─── STUDY MATERIAL

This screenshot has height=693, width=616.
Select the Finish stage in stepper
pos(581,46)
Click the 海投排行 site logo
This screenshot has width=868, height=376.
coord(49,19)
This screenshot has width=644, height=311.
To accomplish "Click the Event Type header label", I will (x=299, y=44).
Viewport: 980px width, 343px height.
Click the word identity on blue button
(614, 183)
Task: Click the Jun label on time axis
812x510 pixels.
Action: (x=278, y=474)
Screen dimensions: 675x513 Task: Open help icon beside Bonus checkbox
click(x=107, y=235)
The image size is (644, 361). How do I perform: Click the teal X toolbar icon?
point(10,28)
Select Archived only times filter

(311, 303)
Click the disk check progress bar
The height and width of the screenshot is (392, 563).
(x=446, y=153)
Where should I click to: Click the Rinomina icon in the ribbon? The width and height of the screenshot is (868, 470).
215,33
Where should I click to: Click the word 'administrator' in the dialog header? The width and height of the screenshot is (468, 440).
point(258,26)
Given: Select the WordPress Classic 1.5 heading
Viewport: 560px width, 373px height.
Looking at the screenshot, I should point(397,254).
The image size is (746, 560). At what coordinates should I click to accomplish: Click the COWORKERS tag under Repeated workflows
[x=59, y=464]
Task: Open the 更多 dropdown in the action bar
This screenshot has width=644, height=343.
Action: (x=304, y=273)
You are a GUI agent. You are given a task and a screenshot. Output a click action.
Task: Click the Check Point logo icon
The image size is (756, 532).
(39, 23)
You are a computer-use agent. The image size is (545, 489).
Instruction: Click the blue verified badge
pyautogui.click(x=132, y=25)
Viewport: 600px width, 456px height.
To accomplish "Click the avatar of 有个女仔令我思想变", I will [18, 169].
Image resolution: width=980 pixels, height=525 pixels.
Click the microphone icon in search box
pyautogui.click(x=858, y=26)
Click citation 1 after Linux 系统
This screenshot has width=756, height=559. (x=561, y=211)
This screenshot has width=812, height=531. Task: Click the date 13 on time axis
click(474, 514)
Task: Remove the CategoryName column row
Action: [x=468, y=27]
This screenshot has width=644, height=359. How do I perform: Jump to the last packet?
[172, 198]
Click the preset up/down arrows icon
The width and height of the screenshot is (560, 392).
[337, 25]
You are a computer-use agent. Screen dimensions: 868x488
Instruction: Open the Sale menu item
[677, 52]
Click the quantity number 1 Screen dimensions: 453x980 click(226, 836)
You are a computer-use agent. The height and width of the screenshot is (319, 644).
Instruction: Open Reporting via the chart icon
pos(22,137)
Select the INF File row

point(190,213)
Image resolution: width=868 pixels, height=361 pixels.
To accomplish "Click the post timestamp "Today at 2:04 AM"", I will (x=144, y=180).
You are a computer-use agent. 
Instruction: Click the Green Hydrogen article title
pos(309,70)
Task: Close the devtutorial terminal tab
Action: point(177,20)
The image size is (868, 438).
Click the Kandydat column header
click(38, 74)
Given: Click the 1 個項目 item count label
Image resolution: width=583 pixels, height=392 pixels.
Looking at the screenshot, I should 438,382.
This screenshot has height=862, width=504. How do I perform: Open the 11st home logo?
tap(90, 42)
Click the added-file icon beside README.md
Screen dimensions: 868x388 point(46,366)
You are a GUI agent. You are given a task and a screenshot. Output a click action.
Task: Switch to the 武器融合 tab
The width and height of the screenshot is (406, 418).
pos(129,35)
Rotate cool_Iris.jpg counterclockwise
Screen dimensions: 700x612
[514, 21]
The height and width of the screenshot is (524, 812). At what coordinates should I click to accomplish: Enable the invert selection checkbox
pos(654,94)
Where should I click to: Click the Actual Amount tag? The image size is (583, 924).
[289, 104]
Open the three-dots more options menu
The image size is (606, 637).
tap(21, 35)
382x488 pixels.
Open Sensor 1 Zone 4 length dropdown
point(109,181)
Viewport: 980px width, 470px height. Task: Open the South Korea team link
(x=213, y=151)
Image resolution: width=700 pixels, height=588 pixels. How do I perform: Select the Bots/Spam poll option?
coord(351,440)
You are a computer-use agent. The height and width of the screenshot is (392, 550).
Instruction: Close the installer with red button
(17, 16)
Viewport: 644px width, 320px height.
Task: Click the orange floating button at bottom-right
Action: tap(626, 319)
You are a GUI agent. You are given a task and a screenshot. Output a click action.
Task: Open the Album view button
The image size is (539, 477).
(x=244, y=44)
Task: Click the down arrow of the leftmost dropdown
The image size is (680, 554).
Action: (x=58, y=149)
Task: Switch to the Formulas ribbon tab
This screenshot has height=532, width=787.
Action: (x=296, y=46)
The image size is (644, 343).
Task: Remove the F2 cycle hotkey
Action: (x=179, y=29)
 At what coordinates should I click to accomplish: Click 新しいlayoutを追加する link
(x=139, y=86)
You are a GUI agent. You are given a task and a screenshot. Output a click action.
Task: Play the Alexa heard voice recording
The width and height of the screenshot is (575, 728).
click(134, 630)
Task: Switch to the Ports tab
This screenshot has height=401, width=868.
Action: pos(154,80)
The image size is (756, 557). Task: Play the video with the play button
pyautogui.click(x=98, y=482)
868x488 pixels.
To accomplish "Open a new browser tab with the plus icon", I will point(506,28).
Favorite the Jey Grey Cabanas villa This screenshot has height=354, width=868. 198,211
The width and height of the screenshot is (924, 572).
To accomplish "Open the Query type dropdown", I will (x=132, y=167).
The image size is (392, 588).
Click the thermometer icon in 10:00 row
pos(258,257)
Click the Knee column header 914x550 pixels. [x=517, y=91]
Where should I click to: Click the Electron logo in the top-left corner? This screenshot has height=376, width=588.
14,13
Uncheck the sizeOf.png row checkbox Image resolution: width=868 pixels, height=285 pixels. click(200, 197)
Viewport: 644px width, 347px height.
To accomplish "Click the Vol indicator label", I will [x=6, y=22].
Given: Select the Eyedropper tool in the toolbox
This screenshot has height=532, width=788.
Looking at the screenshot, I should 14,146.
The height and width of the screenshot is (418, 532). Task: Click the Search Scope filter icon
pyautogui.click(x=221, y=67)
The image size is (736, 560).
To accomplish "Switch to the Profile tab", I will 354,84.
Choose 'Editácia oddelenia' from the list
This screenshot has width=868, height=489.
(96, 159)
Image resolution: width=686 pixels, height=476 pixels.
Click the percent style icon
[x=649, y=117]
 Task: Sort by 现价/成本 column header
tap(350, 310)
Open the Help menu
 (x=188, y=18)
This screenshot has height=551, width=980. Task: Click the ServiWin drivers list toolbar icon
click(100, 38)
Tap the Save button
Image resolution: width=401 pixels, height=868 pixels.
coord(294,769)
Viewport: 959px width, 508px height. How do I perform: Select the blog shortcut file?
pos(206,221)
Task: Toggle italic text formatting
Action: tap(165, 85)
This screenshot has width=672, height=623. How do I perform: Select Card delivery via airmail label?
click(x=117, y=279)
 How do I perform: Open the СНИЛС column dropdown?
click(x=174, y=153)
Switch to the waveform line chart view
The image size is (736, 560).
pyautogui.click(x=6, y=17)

──────

TRY IT
Take the line above containing "The image size is (606, 637).", the line containing "Task: Switch to the Formulas ribbon tab", and all lines in between, and copy them exactly without anything else.

YOUR RESPONSE
The image size is (606, 637).
tap(21, 35)
382x488 pixels.
Open Sensor 1 Zone 4 length dropdown
point(109,181)
Viewport: 980px width, 470px height. Task: Open the South Korea team link
(x=213, y=151)
Image resolution: width=700 pixels, height=588 pixels. How do I perform: Select the Bots/Spam poll option?
coord(351,440)
You are a computer-use agent. The height and width of the screenshot is (392, 550).
Instruction: Close the installer with red button
(17, 16)
Viewport: 644px width, 320px height.
Task: Click the orange floating button at bottom-right
Action: tap(626, 319)
You are a GUI agent. You are given a task and a screenshot. Output a click action.
Task: Open the Album view button
The image size is (539, 477).
(x=244, y=44)
Task: Click the down arrow of the leftmost dropdown
The image size is (680, 554).
Action: (x=58, y=149)
Task: Switch to the Formulas ribbon tab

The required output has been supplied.